> Your instructions
Please write out exactly the lines from the one with "You are a computer-use" through the end of the data below, both ends included, and omit any pictures.

========================

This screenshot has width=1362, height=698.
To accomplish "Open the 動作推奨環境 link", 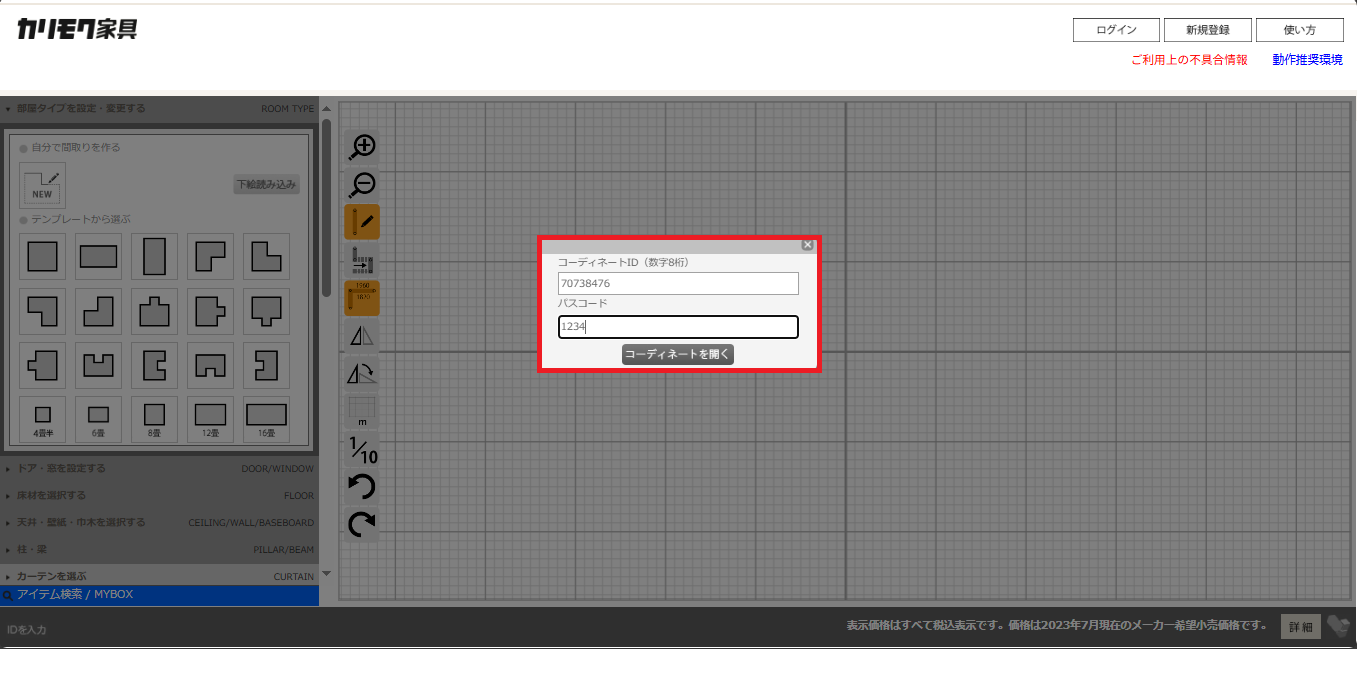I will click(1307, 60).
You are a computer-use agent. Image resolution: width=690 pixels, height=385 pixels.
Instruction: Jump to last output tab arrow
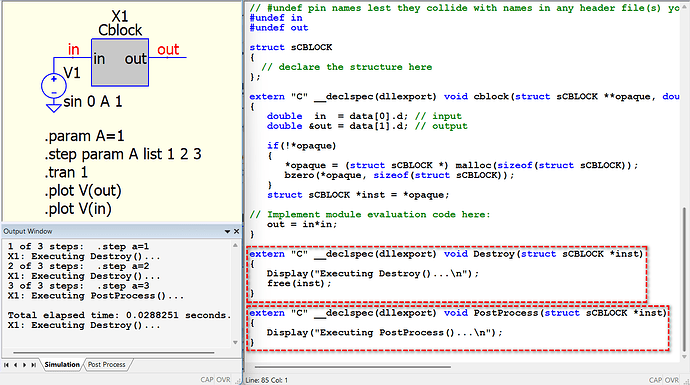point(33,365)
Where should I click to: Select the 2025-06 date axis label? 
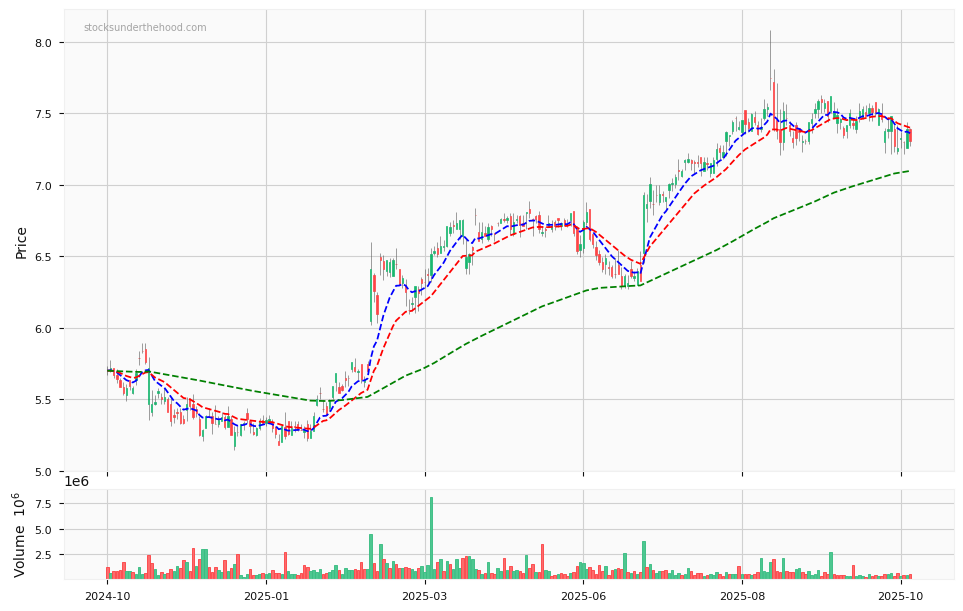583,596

========================

> Task solution
You are a computer-use agent. Image resolution: width=690 pixels, height=385 pixels.
Instruction: Jump to last output tab arrow
point(33,365)
Where should I click to: Select the 2025-06 date axis label? 
583,596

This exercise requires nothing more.